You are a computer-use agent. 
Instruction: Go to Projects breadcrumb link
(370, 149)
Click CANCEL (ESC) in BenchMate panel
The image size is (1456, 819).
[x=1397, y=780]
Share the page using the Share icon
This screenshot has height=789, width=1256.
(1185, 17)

------------------------------------------------

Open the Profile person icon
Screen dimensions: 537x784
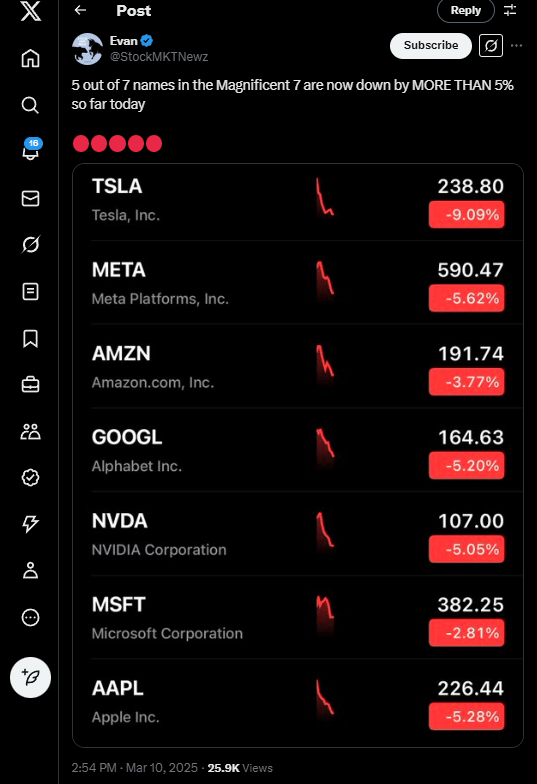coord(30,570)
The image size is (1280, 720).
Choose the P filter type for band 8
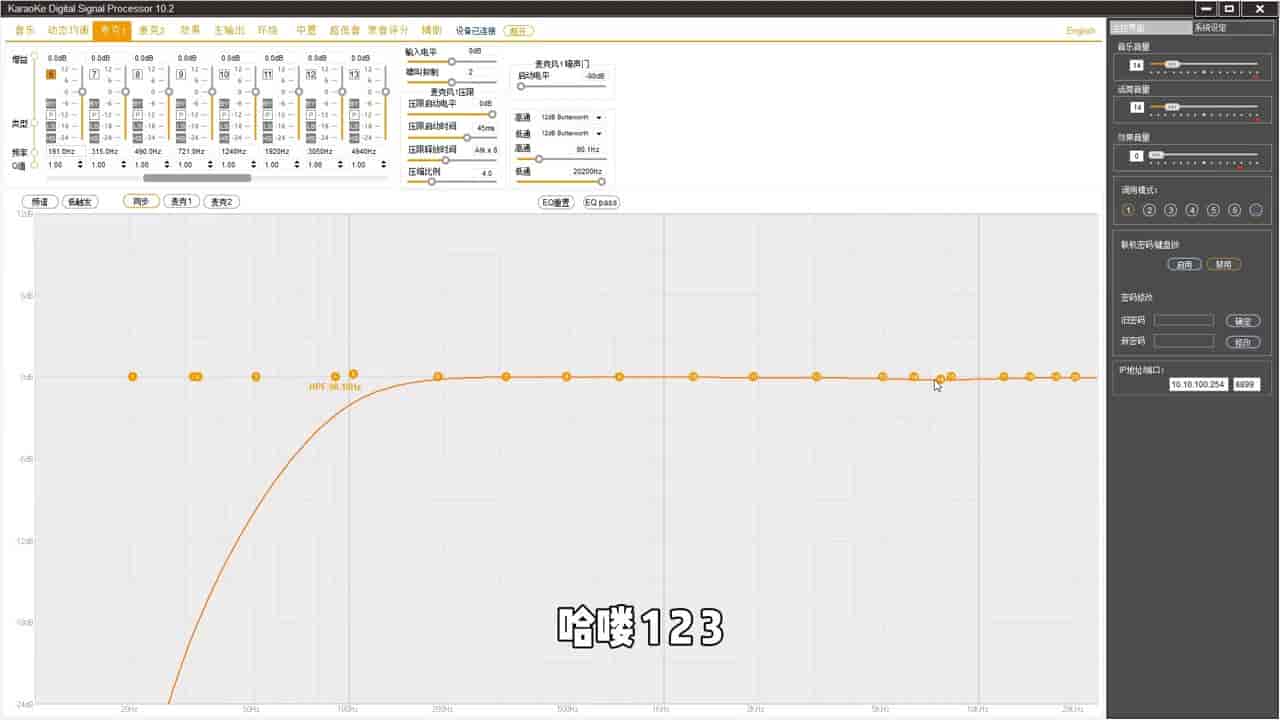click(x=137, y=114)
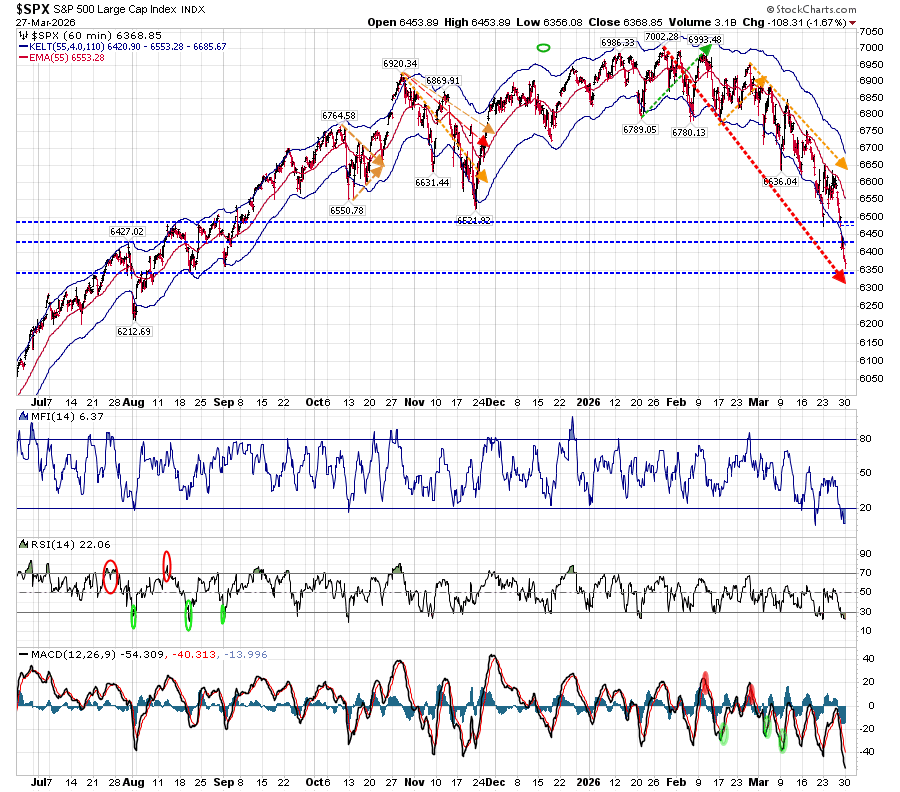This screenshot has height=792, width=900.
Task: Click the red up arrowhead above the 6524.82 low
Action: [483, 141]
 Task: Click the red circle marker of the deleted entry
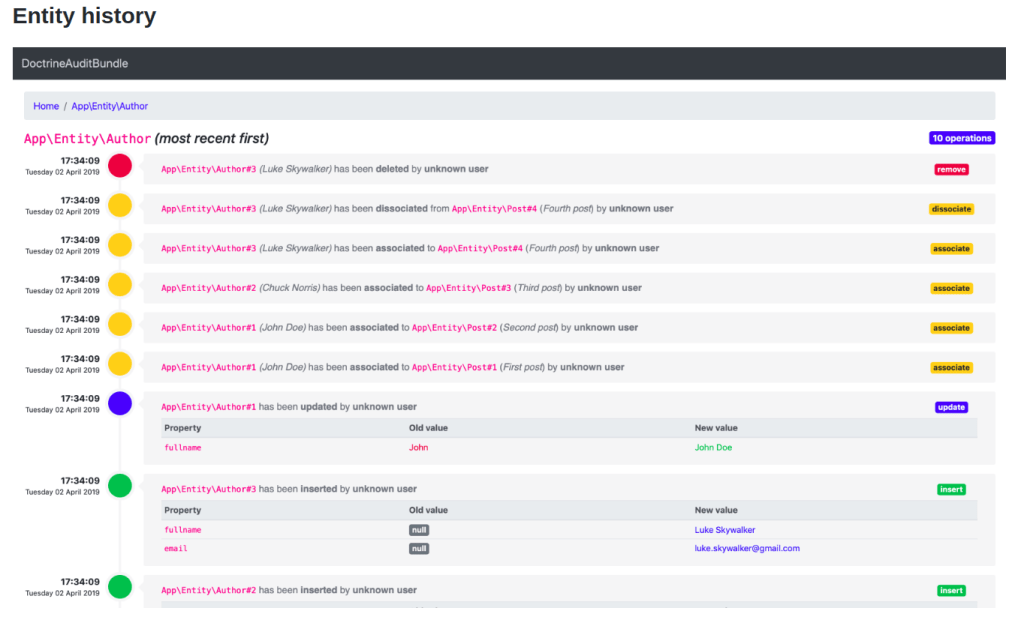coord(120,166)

------------------------------------------------

Write out the lines again, word for word, from the line with "Open the Profile person icon" to the line with "coord(120,166)", including both of those lines. Omit the pictures.

**Response for this exercise:**
Open the Profile person icon
Screen dimensions: 537x784
coord(30,570)
The image size is (1280, 720).
Choose the P filter type for band 8
click(x=137, y=114)
This screenshot has height=792, width=900.
Task: Click the red up arrowhead above the 6524.82 low
Action: [483, 141]
 Task: Click the red circle marker of the deleted entry
coord(120,166)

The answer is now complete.